Qui Invece è state dette cose che non si dicono da nessuna parte. E quando uno vede una cosa bella, supera un’inerzia e guadagna una prospettiva nuova. >>

Da queste riflessioni si può capire che Il lavoro serve per scoprire chi si è. Chi sono io? Da dove vengo e dove vado?

<<Per me lavorare è ed è stato molto umano. Le difficoltà ci sono. Questo vale per me ma anche per tutti. Sono persuaso tuttavia che Il destino personale è ciò che abbiamo più importante da mettere a tema. Dove si metta a tema questo, si lavora meglio. Dove questo non accade il lavoro diventa luogo di violenza>>. L’associazione pertanto è l’occasione dove la domanda su cosa è importante possa essere posta e difesa anche a livello sociale.

L’associazione rappresenta la possibilità di difendere le ragioni della vita davanti a tutti. . Dobbiamo aiutare la politica in questo che è la sua missione. Consapevole o no che lo sia.

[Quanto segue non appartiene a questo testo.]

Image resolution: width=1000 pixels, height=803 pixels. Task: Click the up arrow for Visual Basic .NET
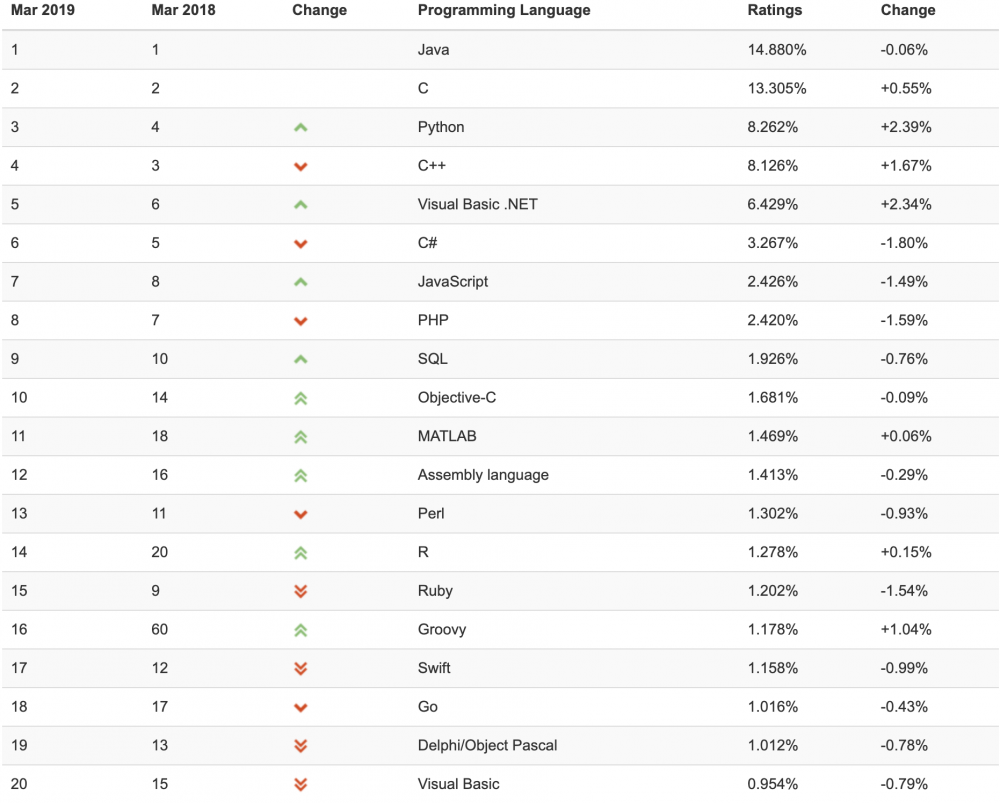pyautogui.click(x=300, y=205)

<<Non c’è cura senza relazione. La relazione è parte costitutiva della cura.

Emerge anche da questo la valenza sociale della nostra realtà associativa proprio in questo mondo in cui è sparita la realtà civile. Non esiste più una comunità della speranza. C’è la comunità del rancore e del lamento. Noi qui abbiamo un ruolo per dare una mano. Possibilità di essere comunità di speranza.

Non basta che questi discorsi siano un appello cognitivo ideale o emotivo. Occorre che queste cose diventino metodo.

Dentro la relazione di cura passa una forte domanda sul soggetto. Questo può diventare metodo>>.

Molti si accaniscono tentativo di mediazione fra le esigenze dell’organizzazione e il bisogno di salute. Questo accade perché spesso non c’è, un principio di realtà nella gestione per questo abbiamo una grande responsabilità.

Occorrono onestà intellettuale e un impegno quotidiano.

Possiamo comunicare che la persona ha “valore” là dove siamo. Amando quello che abbiamo tra le mani. Tutto ciò è un rischio. E un lavoro. Non c’è esigenza organizzativa che sopravanzi questo. I limiti non sono un problema. Anzi da esecutori si può diventare geniali creatori se si è fedeli alla domanda, ai maestri e agli amici.